Upon being hacked, the now-offline website has a message that the hackers used to express what they want to get out of this attempt – a single Bitcoin. According to CoinMarketCap, Bitcoin is presently trading at $3845.58.

The hackers are giving Luas five days to pay out, or they are threatening to release the data that they have collected. In the message, which has been edited to clarify it, the hackers say,

“You are hacked. Some time ago, I wrote that you have serious security holes you did not reply. The next time someone talks to you, press the reply button. You must pay 1 bitcoin in 5 days otherwise I will publish all data and send emails to your users.”

The message includes an address for the system to send out the Bitcoin.

At this point, it is not clear about the information that the hackers have managed to collect, since the website is not very interactive for users. However, the website that is meant for payments of fare violations for Luas has not been hacked at all, even though it would be much more sensitive information.

To make users aware of what is going on, Luas posted to Twitter, saying,

“Due to an ongoing issue, please do not click onto the Luas website. We currently have technicians working on the issue. We will be using this forum only for travel updates should the need arise. For any queries, please contact our customer care number on 1850 300 604.”
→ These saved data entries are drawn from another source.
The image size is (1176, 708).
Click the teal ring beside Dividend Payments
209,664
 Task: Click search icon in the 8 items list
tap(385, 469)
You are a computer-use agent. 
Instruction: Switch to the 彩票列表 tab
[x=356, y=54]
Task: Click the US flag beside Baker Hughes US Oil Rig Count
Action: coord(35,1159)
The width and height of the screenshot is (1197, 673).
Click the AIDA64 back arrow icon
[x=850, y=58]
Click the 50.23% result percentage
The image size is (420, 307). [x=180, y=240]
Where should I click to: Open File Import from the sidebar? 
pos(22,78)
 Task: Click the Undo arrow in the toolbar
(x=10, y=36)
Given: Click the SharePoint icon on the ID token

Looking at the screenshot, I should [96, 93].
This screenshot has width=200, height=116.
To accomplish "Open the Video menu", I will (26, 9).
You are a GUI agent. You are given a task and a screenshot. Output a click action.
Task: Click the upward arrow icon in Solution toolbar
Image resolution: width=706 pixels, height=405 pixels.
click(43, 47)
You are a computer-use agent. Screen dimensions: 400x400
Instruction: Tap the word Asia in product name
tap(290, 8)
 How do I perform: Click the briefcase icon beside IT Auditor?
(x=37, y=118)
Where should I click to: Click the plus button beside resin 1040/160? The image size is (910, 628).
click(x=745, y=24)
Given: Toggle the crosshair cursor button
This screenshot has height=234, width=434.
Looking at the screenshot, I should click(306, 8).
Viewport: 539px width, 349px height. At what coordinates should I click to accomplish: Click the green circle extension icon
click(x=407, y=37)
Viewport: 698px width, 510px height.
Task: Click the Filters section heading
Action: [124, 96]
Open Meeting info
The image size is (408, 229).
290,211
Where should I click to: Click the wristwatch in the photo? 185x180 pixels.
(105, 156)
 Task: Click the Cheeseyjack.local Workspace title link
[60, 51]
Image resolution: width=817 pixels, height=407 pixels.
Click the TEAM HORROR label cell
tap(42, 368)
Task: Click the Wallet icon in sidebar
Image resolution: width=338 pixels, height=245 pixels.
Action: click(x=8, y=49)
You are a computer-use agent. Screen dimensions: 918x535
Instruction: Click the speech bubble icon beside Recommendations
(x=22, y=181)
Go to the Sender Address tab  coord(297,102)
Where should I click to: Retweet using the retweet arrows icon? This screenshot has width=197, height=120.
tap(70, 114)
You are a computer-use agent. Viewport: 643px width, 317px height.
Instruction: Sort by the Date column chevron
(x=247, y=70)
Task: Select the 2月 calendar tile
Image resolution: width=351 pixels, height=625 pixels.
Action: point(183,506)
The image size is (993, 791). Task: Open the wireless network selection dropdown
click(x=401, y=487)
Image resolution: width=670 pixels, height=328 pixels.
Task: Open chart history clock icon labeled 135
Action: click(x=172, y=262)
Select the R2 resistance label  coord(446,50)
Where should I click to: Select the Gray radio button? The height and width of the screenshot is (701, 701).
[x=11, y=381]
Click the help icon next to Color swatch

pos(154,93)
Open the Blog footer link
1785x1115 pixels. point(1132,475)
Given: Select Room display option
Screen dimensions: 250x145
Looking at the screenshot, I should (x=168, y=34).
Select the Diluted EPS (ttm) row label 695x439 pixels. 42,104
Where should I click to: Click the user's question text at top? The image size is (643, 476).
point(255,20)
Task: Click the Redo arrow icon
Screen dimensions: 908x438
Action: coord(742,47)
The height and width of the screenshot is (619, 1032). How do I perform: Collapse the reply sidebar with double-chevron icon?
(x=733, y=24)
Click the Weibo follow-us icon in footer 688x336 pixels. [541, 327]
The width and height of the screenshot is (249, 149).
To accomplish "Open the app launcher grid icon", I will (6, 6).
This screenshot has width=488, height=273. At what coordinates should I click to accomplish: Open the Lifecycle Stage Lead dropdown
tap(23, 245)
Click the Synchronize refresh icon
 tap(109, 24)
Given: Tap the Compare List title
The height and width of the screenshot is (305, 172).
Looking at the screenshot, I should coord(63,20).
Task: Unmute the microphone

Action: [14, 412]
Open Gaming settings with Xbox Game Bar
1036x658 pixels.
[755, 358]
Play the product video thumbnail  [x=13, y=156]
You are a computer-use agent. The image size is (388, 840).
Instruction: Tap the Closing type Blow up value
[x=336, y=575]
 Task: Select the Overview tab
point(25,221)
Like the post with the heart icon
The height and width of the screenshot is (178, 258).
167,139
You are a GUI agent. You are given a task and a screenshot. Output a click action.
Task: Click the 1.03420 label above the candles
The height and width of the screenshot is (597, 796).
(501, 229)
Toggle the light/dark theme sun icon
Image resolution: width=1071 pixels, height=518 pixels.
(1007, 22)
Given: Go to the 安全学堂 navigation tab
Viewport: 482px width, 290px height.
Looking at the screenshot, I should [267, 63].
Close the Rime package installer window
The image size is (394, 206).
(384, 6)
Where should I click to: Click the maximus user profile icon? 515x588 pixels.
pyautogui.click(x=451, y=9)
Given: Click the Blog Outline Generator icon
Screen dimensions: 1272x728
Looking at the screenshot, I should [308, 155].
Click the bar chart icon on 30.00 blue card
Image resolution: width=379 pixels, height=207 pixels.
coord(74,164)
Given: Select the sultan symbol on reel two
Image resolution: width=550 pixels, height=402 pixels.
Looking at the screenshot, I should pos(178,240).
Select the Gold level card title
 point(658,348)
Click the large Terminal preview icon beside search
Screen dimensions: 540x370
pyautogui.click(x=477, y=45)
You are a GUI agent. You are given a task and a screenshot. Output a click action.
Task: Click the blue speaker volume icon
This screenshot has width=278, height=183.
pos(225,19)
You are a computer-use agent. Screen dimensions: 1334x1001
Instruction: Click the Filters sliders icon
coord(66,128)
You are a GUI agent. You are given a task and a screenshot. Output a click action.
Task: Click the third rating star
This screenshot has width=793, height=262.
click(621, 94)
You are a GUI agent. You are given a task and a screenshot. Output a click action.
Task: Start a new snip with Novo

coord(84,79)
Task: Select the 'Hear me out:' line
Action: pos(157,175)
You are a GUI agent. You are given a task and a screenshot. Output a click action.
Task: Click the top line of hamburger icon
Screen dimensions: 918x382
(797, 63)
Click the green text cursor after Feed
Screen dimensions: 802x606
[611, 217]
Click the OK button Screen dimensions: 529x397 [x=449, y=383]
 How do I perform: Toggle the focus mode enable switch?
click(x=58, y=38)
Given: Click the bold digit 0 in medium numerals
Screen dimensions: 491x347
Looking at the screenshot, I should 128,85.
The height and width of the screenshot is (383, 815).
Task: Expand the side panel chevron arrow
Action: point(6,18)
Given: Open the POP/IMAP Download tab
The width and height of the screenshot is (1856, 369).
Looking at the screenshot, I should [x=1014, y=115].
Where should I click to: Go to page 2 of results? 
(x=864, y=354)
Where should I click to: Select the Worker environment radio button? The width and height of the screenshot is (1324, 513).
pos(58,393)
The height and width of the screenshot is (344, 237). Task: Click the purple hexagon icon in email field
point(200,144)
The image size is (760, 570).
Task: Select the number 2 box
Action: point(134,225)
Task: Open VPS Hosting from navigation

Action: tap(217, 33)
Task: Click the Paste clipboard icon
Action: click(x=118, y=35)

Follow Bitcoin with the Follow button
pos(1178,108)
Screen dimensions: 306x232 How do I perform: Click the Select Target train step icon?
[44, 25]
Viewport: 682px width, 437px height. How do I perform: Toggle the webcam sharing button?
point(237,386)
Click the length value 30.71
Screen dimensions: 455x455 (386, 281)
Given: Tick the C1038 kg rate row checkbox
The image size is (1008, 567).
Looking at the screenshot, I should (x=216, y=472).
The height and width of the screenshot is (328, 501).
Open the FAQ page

The hacking of the tram system in Dublin is only a few days after a hacking group called TheDarkOverload said that they had stolen information about the 9/11 attacks in New York City. They also threatened to release the information without payment of Bitcoin. According to the hackers, they managed to collect the information from some of the insurers of the World Trade Center, which was one of the targets.

As a result of the hacking, Irish Examiner also states that the company that the company that runs Luas has been compromised as well. Apparently, the 3,226 people on the newsletter for Luas may also have been part of the hacking, which means that the individuals pulling this off have access their personal details. However, there does not appear to be financial information at risk.

Presently, the website is still offline, and anyone impacted should be notified through Luas within the next 24 hours. So far, the company is working to determine how the attack was able to take place to start, and the technicians will hopefully restore services shortly.

In a recent update, it looks like the cybersecurity firm inspecting this attack believes that the attack is far from the only problem that 2019 will face for them. In fact, they believe that the demand for Bitcoin to be paid out could be just the “first of many” that happens this year.